Exercise objective: Resume the text about Agentkit after its final sentence and continue it in the same style.

Source extract:
★ ★ ★ ★
Every agent framework we evaluated in early 2024 made the same mistake. They optimized for the demo, not for the deployment.
You could spin up a chain in five lines of Python and get a compelling terminal recording. But the moment you needed retries, persistent memory across sessions, multi-model routing, cost controls, or any kind of observability — you were on your own.
The gap we kept hitting
We were building an internal invoice auditing agent at a fintech company. The happy path worked in a weekend. The production path took four months.
We needed the agent to fail gracefully when Stripe rate-limited us. We needed it to remember context from a previous audit session. We needed to route expensive reasoning to GPT-5 and simple extraction to a smaller model. We needed traces so we could debug why the agent hallucinated a tool call at 3am on a Tuesday.
None of the existing frameworks handled this. They gave us the first 20% and left us to build the remaining 80% from scratch.
What we decided to build
Agentkit is the 80% that nobody else ships. It is a framework built around six primitives that every production agent needs:
Runtime — stateful execution with retries, interrupts, and human-in-the-loop validation. Not just a loop that calls an LLM.
Tools — a typed tool system with 40 pre-built integrations and a custom tool API that generates schemas from your TypeScript types.
Memory — persistent context that survives across runs, sessions, and users. Vector search and structured state, handled without a separate database.
★ ★ ★ ★
Data:
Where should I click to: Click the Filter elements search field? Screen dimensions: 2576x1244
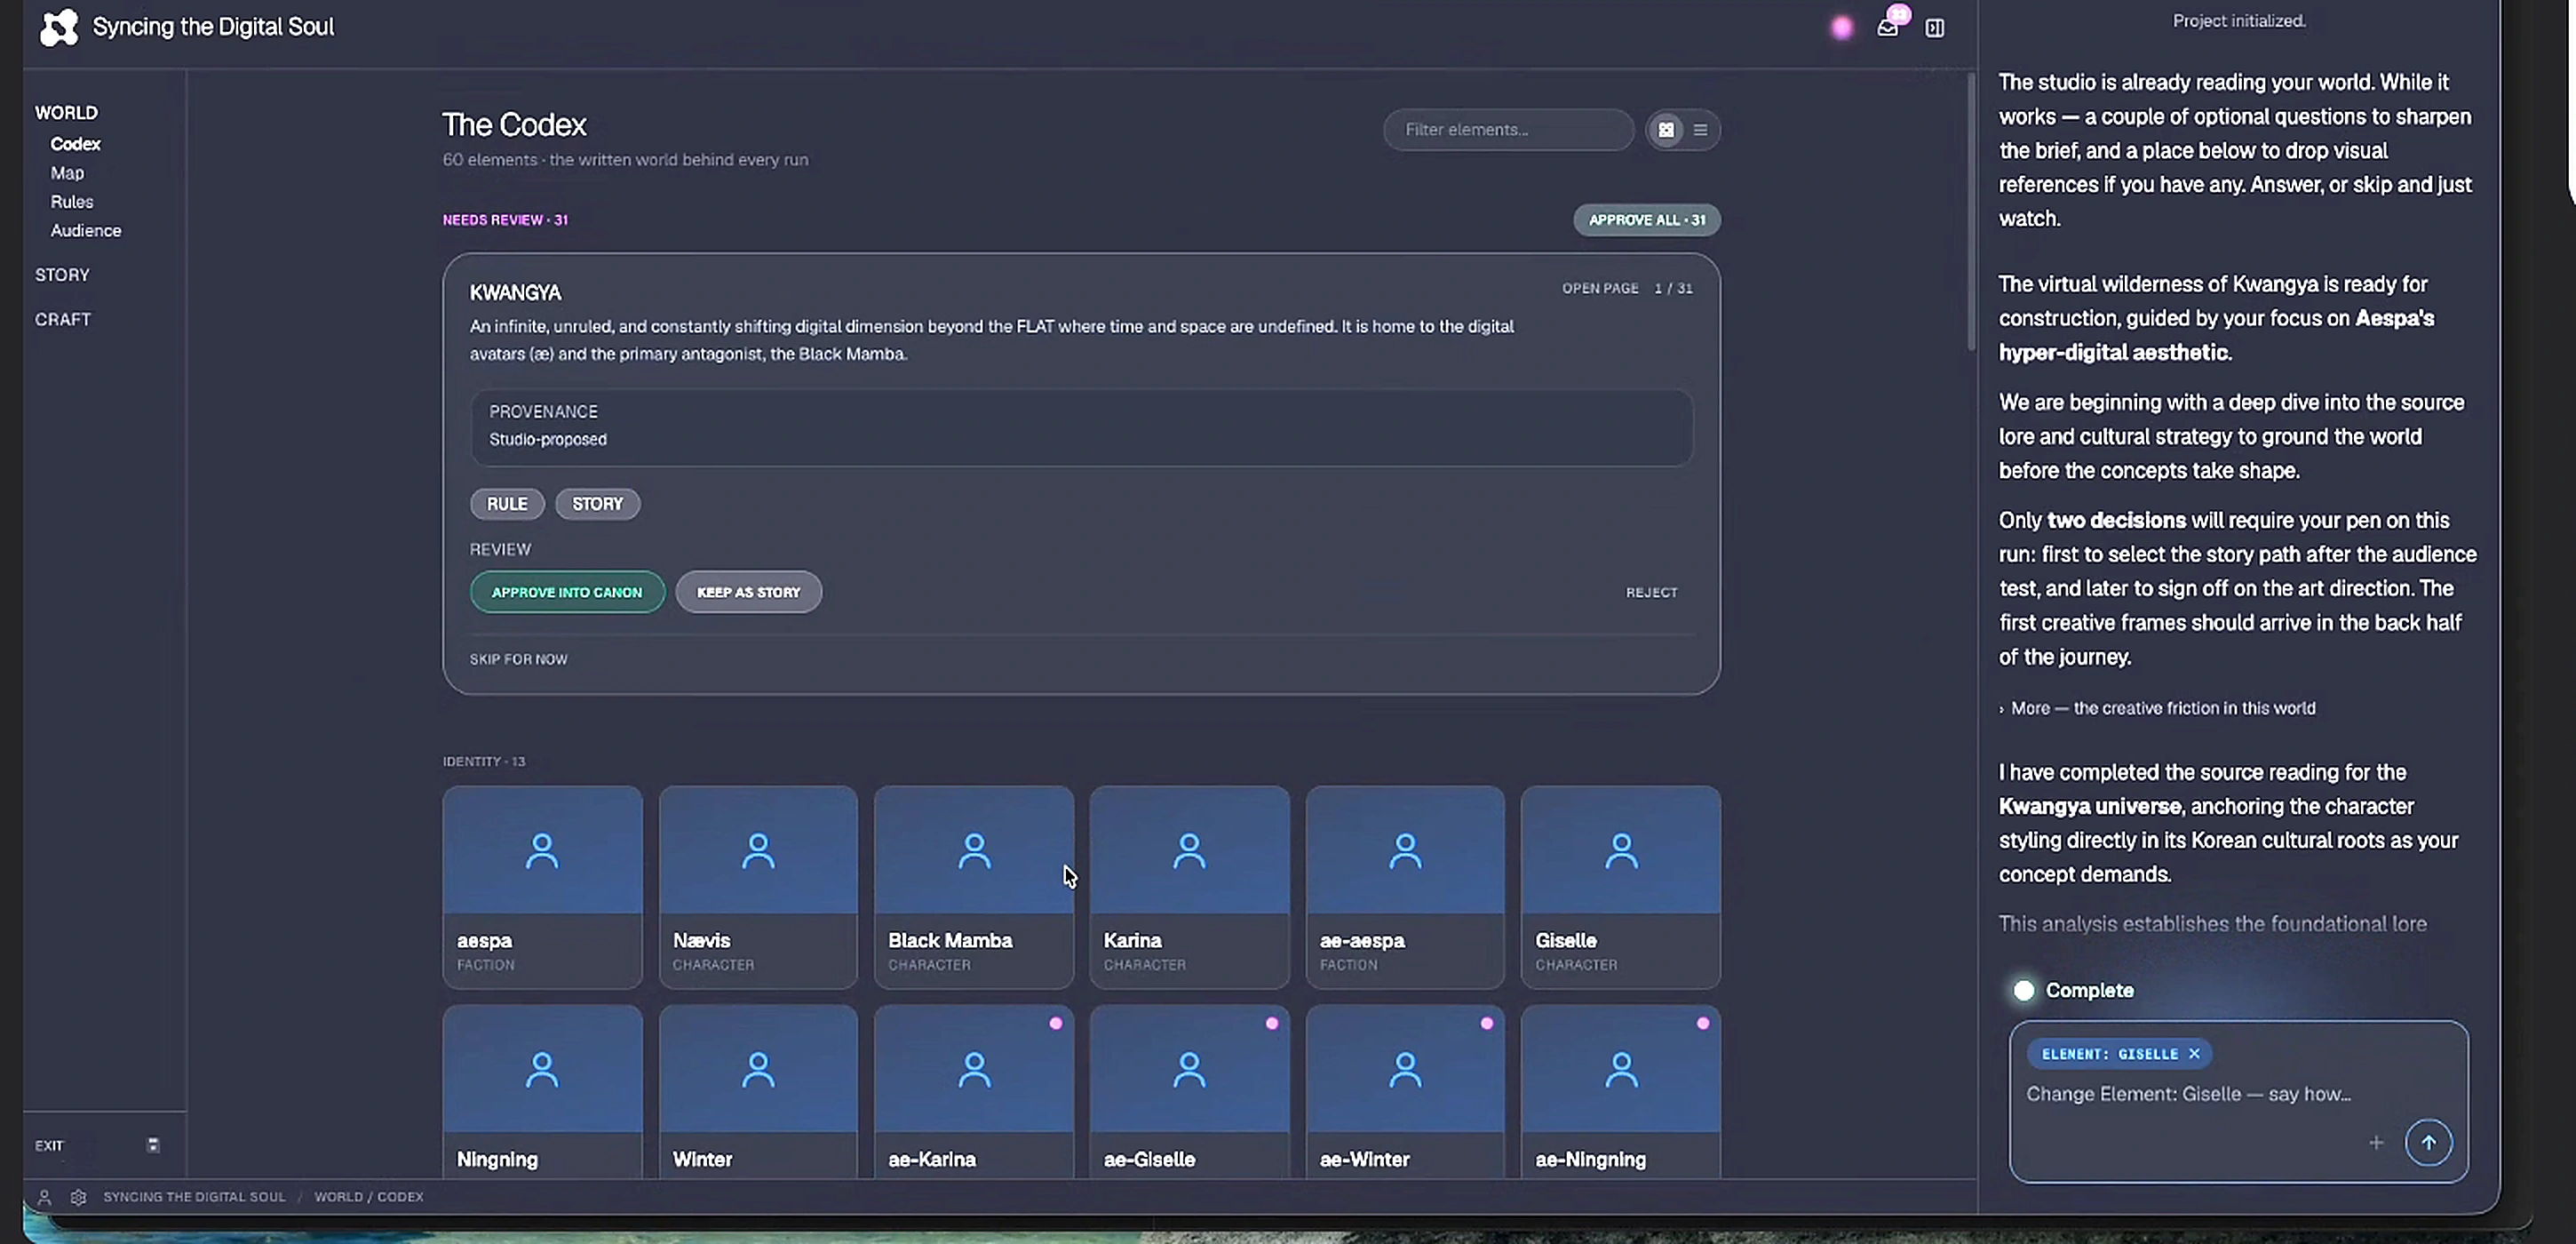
★ ★ ★ ★
Answer for this exercise:
Models — multi-model routing that picks the right model per task, fails over automatically, and optimizes cost without code changes.
Trace — full observability for every run. Every thought, tool call, and token logged. Replay any execution and debug failures.
Trust — SOC 2 Type II, GDPR, and on-prem deployment. Granular role-based access and full audit logs.
Why a framework, not a platform
We thought hard about building a managed platform from day one. We decided against it for a simple reason: developers do not trust black boxes with their agent logic.
Agentkit runs in your infrastructure. You own the code. You own the data. You can read every line of the runtime because the core is open source.
The cloud offering exists for teams who want managed infrastructure, but it is optional. The framework stands alone.
Where we are now
Agentkit runs over 1.2 million agent executions per month across 500 teams. Average cost per run is $0.34. P50 latency is 1.4 seconds. Error rate is 0.02%.
We are just getting started. The gap between demo agents and production agents is still enormous, and we intend to close it.